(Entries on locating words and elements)

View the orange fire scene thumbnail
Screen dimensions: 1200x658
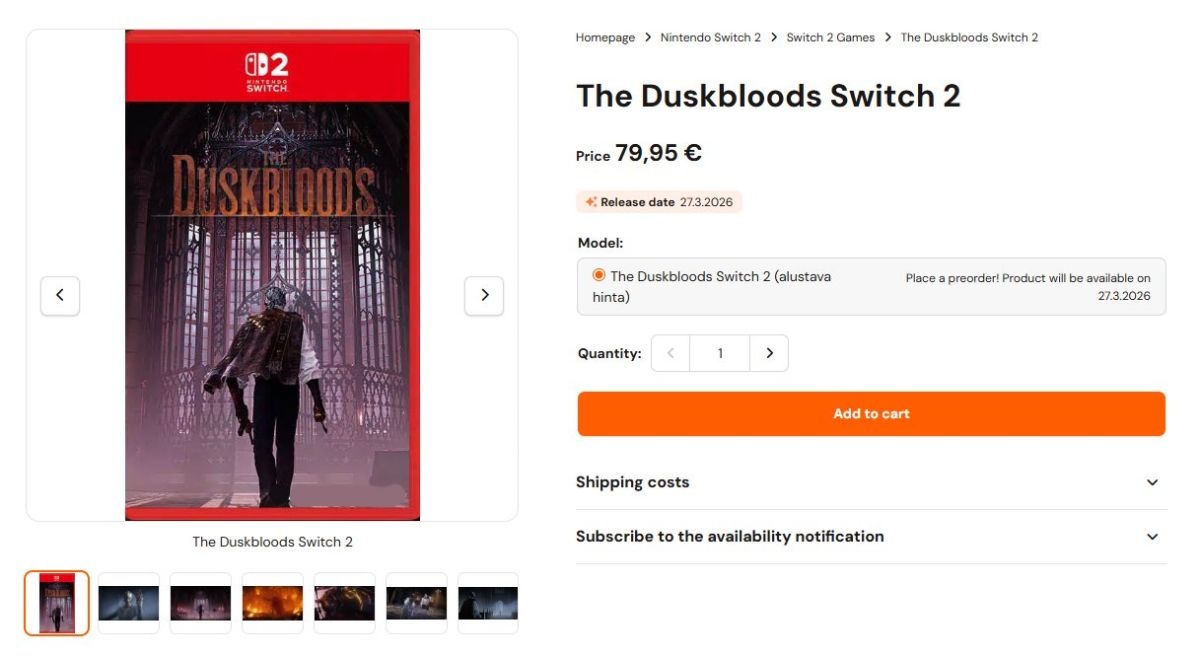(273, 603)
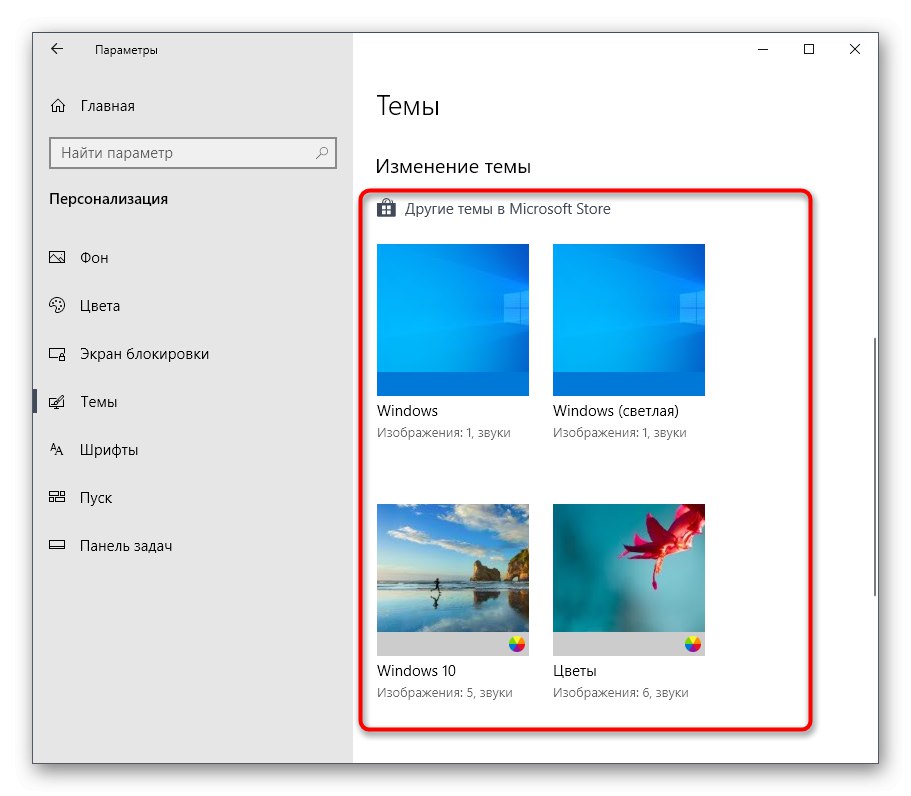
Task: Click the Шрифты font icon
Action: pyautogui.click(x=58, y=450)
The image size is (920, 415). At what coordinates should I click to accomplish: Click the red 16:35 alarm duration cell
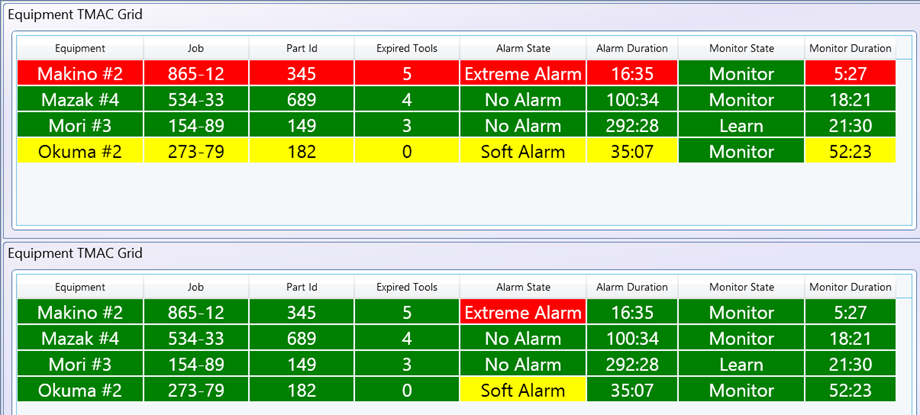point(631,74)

** AIM **
Output every line of the material above as a Markdown table with two columns, Row for the row number and Line for the text, and skip any blank lines. Leave the pictures out.

** RESULT OF THIS TASK **
| Row | Line |
|---|---|
| 1 | View the orange fire scene thumbnail |
| 2 | Screen dimensions: 1200x658 |
| 3 | (273, 603) |
| 4 | Task: Click the Шрифты font icon |
| 5 | Action: pyautogui.click(x=58, y=450) |
| 6 | The image size is (920, 415). At what coordinates should I click to accomplish: Click the red 16:35 alarm duration cell |
| 7 | point(631,74) |